■ What you should do: Below are entries; tally how many lines hold the string "checkmark" and answer with only that figure.

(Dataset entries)
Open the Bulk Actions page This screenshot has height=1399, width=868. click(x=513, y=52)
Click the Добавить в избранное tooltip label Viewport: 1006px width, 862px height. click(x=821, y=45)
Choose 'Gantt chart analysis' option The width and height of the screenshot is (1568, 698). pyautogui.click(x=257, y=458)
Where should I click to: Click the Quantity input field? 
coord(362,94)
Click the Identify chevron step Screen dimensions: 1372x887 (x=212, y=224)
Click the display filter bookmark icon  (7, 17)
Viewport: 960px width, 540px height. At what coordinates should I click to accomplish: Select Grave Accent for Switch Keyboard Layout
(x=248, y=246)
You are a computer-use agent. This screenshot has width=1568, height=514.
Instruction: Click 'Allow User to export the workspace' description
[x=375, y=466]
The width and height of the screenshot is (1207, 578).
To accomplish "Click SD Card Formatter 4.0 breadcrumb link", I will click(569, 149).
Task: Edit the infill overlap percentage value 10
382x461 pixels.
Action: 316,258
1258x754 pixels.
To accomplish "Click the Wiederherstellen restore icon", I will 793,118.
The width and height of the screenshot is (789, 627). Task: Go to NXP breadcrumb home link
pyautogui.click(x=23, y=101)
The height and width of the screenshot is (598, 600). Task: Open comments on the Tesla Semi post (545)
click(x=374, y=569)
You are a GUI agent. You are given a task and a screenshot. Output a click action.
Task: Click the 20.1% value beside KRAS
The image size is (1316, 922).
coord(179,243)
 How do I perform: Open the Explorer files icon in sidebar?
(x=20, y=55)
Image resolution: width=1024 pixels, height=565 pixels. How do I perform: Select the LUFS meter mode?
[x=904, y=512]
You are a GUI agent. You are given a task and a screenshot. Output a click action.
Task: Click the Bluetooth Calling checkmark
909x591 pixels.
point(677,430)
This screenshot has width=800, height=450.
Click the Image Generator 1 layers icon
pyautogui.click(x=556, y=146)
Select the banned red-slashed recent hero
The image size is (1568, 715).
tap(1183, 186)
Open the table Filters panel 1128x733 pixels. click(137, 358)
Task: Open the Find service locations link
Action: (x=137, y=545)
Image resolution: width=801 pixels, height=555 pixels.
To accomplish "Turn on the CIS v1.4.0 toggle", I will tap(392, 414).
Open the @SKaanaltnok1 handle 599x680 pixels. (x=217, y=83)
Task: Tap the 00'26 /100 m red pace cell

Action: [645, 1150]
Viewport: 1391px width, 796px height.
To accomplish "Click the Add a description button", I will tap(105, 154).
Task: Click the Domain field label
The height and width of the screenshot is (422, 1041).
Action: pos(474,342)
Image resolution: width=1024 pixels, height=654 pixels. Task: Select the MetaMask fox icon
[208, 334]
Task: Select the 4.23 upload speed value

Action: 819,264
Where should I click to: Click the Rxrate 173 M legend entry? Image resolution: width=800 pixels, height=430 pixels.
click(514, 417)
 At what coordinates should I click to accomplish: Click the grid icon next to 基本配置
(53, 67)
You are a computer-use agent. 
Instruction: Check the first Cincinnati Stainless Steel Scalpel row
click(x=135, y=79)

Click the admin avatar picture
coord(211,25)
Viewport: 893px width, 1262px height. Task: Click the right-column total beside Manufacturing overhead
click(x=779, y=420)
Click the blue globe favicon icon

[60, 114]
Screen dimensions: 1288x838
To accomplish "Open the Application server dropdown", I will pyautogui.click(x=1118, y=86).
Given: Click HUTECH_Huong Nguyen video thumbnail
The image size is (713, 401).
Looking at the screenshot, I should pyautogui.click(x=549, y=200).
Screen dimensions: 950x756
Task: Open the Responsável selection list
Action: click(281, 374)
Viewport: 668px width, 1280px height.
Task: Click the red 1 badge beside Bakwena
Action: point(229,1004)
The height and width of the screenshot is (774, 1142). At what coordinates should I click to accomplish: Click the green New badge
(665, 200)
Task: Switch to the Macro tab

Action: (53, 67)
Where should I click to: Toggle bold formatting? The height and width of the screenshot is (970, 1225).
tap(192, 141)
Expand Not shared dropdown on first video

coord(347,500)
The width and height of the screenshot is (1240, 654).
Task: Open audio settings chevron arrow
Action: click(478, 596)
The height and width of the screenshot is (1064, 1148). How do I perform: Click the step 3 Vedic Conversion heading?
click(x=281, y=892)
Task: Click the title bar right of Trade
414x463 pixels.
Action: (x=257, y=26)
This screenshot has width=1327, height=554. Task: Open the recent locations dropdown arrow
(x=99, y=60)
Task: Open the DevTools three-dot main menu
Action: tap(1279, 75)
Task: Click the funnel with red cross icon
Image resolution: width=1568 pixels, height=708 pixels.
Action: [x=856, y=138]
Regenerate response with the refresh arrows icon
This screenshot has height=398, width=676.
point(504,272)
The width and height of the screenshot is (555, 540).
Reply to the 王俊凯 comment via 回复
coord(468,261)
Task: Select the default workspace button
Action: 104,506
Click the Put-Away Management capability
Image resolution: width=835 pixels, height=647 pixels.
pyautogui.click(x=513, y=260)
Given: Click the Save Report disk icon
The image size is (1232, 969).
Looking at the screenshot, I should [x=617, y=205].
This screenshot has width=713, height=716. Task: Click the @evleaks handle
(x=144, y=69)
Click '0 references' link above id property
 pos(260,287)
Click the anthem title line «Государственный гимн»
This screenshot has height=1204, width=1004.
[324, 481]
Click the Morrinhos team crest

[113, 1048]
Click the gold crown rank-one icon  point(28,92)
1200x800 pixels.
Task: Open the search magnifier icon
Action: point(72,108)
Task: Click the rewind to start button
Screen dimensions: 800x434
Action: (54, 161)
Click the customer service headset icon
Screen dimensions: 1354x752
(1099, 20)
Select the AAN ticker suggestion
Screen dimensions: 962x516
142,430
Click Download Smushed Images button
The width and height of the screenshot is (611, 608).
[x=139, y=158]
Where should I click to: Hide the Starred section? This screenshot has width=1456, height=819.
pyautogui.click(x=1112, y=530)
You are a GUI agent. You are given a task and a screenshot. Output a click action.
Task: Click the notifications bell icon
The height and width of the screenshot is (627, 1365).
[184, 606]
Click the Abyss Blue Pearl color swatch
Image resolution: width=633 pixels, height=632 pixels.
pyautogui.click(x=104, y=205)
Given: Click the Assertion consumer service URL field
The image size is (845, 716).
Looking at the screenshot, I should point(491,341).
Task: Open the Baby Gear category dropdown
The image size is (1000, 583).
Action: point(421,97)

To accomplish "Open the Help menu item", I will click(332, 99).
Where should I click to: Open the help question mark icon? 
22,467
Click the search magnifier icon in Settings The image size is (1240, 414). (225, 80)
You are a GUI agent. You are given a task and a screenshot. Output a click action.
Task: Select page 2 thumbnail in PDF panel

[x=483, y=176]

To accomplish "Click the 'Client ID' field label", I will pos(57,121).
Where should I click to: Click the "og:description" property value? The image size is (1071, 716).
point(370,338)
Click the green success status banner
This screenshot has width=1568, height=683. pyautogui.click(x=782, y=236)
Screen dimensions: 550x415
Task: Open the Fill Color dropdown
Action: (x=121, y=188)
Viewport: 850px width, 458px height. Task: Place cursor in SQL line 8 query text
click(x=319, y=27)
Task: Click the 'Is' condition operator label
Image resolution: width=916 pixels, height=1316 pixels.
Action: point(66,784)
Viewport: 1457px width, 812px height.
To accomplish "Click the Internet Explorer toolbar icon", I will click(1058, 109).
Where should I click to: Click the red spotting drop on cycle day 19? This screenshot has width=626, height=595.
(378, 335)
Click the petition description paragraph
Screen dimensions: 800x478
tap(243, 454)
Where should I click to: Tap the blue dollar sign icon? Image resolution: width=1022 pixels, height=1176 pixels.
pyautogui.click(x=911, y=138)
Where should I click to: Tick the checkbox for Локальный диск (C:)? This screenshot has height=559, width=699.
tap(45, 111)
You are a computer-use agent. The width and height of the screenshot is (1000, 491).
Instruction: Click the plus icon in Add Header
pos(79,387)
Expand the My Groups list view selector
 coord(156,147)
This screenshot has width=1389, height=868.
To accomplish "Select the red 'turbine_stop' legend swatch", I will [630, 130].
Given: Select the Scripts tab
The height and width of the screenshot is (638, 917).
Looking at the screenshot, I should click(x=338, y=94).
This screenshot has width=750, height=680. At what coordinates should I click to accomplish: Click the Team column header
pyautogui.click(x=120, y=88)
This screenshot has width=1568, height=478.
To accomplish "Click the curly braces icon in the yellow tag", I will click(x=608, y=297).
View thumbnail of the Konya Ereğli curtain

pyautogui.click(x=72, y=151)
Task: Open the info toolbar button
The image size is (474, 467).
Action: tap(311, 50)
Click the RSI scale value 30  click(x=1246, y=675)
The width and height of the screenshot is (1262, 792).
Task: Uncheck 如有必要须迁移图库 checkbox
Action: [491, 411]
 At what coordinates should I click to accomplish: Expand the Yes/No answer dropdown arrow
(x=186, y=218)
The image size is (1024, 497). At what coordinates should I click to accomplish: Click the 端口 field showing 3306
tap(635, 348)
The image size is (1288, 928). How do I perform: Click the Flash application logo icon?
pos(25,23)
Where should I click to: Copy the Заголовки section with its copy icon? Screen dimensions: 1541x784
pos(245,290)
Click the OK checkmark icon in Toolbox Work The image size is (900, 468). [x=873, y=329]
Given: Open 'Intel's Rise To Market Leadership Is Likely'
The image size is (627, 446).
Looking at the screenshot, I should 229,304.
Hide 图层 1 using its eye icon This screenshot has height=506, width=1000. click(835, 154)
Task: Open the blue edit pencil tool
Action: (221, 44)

■ Problem solution: 2